Watching this movie and saying "drink every time you see an animal" was a bad idea...circle of life...holy crap
Heated debate on which is worse. Pissing your pants or puking all over yourself
ATMs should seriously have built in breathalysers, I would save so much money.
I think he offered to cook me dinner or cook me for dinner. Not really sure. Just smiled and nodded.
you never texted me what you wanted from the store so I got a piece of chicken and bottle of tequila. if you want anything else you are on your own.
Im cutting you off tonight ONE boy at a time
I pulled my bra outta my purse. Covered in honey mustard.
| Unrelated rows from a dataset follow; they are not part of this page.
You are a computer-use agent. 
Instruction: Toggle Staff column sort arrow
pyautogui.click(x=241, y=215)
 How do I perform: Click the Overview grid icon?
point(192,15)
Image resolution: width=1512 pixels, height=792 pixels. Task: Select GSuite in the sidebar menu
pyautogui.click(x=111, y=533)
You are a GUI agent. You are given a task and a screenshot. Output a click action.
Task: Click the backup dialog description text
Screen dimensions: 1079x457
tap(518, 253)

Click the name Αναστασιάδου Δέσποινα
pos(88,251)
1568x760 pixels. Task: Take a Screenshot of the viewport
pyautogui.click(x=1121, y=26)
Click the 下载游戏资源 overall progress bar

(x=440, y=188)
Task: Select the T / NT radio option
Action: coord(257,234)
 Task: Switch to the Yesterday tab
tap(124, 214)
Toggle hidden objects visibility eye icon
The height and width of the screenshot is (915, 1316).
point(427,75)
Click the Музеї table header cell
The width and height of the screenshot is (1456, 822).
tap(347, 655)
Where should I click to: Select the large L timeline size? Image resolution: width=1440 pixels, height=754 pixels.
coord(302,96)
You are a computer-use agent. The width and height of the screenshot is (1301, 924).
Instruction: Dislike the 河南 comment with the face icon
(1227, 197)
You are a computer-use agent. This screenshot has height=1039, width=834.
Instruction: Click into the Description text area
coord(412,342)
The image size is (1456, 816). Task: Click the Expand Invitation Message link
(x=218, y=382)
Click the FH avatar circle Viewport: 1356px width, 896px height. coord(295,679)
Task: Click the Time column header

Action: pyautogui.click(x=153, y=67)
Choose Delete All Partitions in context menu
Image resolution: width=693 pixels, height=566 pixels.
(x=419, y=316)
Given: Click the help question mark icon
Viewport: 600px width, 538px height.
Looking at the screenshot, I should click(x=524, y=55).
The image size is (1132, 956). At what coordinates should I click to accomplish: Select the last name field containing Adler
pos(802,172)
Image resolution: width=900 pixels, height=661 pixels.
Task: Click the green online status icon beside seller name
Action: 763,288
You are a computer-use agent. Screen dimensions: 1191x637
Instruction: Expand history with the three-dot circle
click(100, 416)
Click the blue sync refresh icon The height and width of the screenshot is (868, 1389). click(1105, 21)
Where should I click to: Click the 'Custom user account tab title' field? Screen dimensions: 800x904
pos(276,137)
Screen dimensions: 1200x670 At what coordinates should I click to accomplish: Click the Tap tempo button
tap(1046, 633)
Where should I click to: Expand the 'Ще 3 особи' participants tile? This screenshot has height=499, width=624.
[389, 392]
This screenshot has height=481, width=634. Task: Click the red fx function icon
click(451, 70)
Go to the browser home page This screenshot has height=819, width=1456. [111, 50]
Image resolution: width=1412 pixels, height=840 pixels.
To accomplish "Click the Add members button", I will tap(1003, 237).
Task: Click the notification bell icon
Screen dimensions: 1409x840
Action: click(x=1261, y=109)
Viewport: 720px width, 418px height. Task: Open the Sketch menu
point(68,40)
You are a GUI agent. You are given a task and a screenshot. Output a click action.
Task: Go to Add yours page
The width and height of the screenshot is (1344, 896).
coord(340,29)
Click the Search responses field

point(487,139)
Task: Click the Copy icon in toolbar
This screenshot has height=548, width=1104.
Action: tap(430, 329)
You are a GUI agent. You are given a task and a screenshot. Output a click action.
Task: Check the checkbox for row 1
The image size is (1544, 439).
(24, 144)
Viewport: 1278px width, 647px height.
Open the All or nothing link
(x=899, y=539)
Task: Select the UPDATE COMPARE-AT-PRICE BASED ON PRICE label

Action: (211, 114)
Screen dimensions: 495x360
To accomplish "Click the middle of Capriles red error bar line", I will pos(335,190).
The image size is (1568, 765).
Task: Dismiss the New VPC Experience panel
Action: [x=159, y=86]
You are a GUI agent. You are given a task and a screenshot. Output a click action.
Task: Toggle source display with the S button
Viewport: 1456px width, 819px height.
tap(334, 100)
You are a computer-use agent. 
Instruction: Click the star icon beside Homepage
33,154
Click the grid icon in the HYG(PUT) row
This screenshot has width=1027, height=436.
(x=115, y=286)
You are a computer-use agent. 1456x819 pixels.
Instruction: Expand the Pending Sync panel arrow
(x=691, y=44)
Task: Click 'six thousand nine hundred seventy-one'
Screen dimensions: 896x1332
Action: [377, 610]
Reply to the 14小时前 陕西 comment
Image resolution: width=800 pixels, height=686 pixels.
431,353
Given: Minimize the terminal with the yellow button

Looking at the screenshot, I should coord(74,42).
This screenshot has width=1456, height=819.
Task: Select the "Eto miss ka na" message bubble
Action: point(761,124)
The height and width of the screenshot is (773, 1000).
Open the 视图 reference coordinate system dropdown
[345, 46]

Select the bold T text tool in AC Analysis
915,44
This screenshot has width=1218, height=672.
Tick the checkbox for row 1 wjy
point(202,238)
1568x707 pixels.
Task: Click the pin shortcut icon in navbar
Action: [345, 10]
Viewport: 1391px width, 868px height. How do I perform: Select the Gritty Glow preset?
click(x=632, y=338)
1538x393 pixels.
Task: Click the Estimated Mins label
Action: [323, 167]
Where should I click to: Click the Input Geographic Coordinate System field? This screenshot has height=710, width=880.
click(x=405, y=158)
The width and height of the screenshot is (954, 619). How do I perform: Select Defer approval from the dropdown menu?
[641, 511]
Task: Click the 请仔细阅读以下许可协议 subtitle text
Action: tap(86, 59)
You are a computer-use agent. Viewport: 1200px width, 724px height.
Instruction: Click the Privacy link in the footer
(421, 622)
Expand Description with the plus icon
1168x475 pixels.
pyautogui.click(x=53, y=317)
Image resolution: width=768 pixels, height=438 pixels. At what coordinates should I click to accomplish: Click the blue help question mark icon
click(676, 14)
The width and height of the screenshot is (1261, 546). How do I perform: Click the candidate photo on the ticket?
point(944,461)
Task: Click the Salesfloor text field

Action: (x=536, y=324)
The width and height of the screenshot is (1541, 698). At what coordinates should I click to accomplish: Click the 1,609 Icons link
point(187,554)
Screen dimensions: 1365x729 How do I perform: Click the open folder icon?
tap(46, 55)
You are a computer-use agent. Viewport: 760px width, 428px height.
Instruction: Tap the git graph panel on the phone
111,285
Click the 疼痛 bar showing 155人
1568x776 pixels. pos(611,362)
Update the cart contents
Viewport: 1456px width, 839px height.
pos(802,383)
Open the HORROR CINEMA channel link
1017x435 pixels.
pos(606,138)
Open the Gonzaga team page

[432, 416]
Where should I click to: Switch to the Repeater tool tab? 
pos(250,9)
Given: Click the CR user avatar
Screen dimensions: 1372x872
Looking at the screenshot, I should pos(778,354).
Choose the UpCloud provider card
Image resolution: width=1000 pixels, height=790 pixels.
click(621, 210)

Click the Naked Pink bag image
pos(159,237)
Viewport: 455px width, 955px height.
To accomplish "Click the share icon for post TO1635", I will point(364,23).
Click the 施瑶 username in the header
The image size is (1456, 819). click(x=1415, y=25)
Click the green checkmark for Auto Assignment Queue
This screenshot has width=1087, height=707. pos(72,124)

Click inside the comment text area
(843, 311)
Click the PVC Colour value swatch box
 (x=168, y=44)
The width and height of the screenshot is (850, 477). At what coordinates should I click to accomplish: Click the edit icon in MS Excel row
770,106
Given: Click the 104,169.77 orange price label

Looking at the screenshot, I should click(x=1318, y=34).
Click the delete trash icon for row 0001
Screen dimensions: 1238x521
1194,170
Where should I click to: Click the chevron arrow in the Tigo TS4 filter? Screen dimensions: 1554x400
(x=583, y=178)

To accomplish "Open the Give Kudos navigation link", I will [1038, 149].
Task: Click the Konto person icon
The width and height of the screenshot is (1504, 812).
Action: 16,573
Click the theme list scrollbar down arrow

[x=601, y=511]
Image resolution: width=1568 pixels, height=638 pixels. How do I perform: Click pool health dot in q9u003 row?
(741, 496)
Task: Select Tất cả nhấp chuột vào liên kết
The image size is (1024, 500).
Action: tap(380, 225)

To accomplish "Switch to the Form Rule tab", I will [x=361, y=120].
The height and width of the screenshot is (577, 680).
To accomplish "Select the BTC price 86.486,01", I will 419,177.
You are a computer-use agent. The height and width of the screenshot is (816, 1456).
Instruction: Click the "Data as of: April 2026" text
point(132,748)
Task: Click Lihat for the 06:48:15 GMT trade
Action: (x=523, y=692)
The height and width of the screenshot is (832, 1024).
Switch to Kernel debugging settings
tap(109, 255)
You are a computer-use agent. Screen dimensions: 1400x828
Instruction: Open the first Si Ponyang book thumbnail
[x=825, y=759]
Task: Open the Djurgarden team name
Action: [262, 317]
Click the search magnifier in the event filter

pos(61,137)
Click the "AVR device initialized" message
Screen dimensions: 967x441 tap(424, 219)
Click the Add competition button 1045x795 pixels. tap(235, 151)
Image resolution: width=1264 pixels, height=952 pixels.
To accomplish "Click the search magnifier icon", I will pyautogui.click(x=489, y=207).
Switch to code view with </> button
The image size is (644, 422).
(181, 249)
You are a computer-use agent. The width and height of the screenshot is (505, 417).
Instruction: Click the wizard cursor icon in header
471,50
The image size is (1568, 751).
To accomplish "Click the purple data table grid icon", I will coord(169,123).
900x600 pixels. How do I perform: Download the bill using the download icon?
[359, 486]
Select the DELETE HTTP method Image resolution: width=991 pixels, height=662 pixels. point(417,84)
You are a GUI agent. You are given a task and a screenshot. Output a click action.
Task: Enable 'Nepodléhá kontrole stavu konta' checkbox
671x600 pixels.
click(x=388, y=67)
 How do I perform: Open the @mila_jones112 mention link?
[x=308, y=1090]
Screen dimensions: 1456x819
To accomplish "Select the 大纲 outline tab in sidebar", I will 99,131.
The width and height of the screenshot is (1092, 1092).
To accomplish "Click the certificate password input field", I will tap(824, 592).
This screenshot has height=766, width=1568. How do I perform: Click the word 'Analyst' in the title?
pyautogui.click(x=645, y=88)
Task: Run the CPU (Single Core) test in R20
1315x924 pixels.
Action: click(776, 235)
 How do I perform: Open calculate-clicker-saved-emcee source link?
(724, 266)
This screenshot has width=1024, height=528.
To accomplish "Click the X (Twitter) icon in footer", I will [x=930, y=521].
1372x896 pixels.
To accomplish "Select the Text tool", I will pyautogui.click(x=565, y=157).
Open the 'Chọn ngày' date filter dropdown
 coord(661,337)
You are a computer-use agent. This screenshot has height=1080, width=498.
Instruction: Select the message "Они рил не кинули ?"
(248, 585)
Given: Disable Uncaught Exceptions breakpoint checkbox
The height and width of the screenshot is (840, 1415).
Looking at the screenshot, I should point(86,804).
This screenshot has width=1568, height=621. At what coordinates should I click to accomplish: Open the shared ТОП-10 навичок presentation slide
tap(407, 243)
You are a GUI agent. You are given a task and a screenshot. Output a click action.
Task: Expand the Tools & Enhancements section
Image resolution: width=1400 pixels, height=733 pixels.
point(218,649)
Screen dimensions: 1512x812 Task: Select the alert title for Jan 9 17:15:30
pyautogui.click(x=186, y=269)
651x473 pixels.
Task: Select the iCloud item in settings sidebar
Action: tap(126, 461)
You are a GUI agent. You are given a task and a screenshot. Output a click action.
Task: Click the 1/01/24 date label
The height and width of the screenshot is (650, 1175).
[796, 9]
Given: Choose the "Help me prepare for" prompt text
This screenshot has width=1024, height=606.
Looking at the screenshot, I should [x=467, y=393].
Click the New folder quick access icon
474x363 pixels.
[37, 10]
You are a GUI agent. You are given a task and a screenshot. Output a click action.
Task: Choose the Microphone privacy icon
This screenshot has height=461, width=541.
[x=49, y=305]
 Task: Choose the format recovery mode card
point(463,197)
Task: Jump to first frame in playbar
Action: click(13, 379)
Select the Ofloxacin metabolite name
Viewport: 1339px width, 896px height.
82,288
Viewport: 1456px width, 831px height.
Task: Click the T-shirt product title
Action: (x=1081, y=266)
I still lack an explanation.
Clothes make me feel like a responsible adult and that's just not something I'm ready to handle.
Serious question: does drunken cyber sex with a stranger on omegle count as cheating???
Btw...refried beans is a terrible thing to throw up.
Strip club, what strip club did I eat a steak at? That's the appropriate question
I'm glad you enjoyed the night but why were you calling me "daddy"?
Did he at least walk u home
He offered. I dont like that shit. I want his dick not his presence on my walk home
My dad called me in the middle of the night, drunk on vodka, asking for references on the Irish alphabet.
Straight up just cock blocked my dad. Also this apple sauce is good.